Members of the Pennsylvania Senate’s State Government Committee said a plan by Gov. Tom Wolf to replace voting machines in every district puts too much of a financial burden on counties and may not be needed.
The governor's plan requires paper ballot machines, and counties must have them in place before the April 2020 presidential primary. Only 12 states, including Pennsylvania, are still using Direct Recording Electronic voting machines, and most other states are in the process of upgrading, according to information from acting Secretary of State Kathy Boockvar.
Funding is available for only half of the $125 million to $150 million needed statewide, leaving each county on the hook for their portion of the remaining cost.
The committee held a hearing Tuesday on Senate Bill 48, which seeks to delay Wolf’s plan. The bill, sponsored by Sen. John Gordner, R-Bloomsburg, would require the Department of State to notify the Legislature of plans to replace more than half of the state’s voting machines 180 days before they are replaced. A bipartisan committee will study the plan and make a recommendation within 90 days.
Committee Chairman Mike Folmer, R-Lebanon, criticized Wolf for not consulting lawmakers before announcing the plan.
“The Legislature isn’t a potted plant that sits idly by watching the administration make decisions and then turns around and blindly appropriates monies to fund what every decision has been made,” Folmer said. “This needs to be a partnership.”

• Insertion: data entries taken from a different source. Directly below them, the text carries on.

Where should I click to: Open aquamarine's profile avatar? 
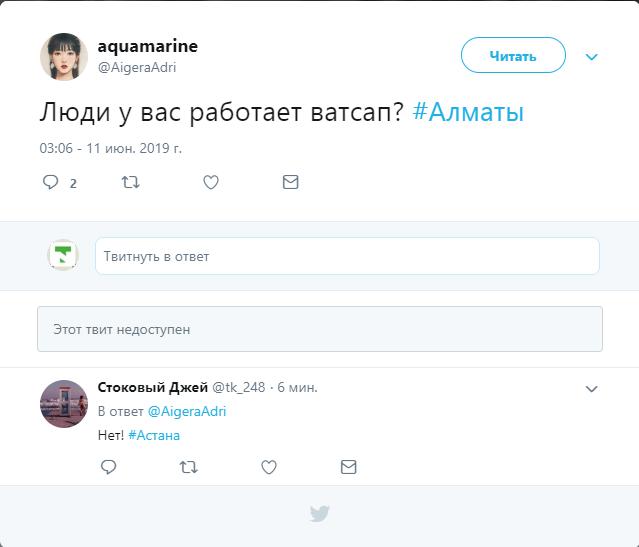pos(64,56)
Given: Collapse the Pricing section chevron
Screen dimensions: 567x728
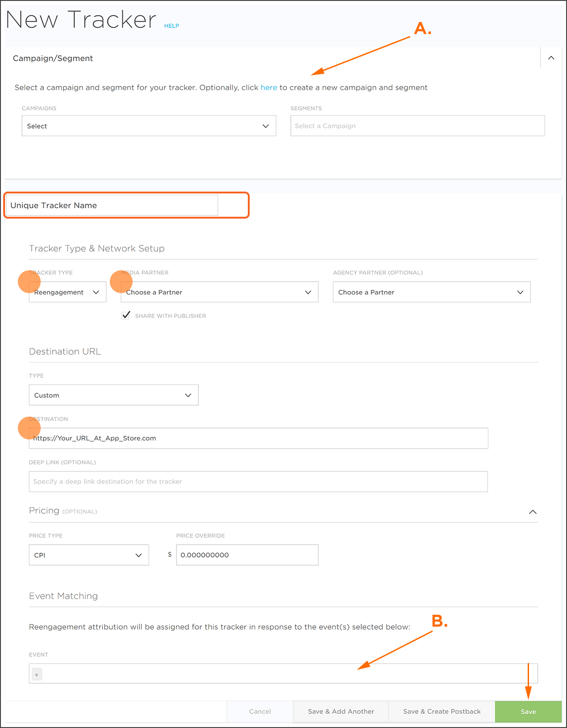Looking at the screenshot, I should (x=532, y=512).
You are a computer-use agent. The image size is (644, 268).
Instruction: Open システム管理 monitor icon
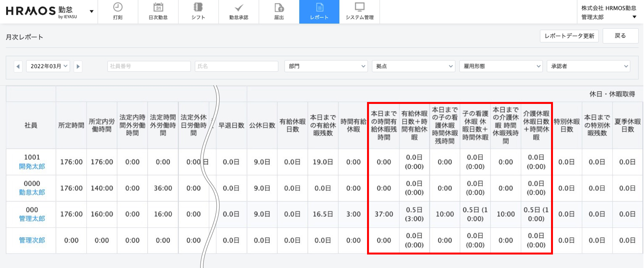(x=359, y=7)
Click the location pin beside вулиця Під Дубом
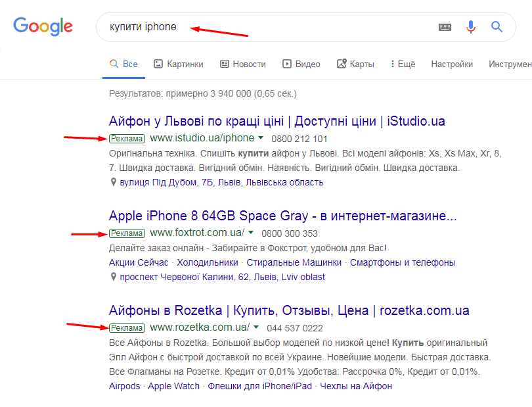The height and width of the screenshot is (407, 532). coord(112,182)
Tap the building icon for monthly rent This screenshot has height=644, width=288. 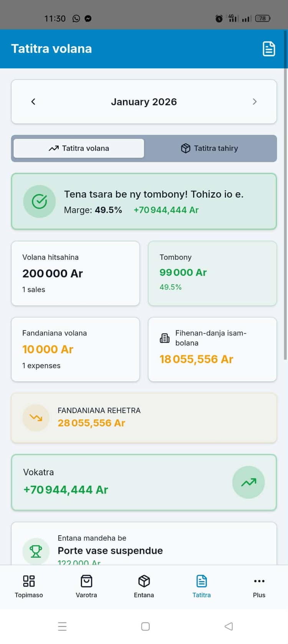[165, 338]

Wolf’s plan is a “$150 million unfunded mandated," testified Jerry Feaser, director of the Dauphin County Bureau of Registration and Elections.
“It seems to me that somebody put the cart before the horse,” Feaser said. “Logic, at least the way I see it, would have required certification and approval of new voting systems to be done first, followed by resolving the need to identify adequate funding.”
The costs would put a strain on Pennsylvania counties. Jeff Haste, chairman of the Dauphin County Commission, said replacing the voting machines there would cost between $4 million and $10 million. That cost would trickle down to taxpayers in the form of a 4 to 10 percent tax increase, he said.
A national security expert encouraged the Legislature to find the funding for Wolf’s plan, saying the state’s elections were open to foreign interference.
“This is an issue of national security,” said Lt. Col. Anthony Shaffer, a retired U.S. Army officer and acting president of the London Center for Policy Research. “The threat of election interference is known and real. I urge you to take necessary action to protect our democracy from outside interference and stand with me in calling for adequate funding to ensure that all Pennsylvanians cast their votes on secure paper ballots in 2020.”
Twenty-one out of 67 counties have begun to make the switch to the new machines, Boockvar said.
“Despite the cost, we believe the Commonwealth must continue to move forward with the upgrade to more secure, accessible, and auditable systems without delay, based on the nearly unanimous recommendations of security experts, and consistent with the rest of the country,” she testified.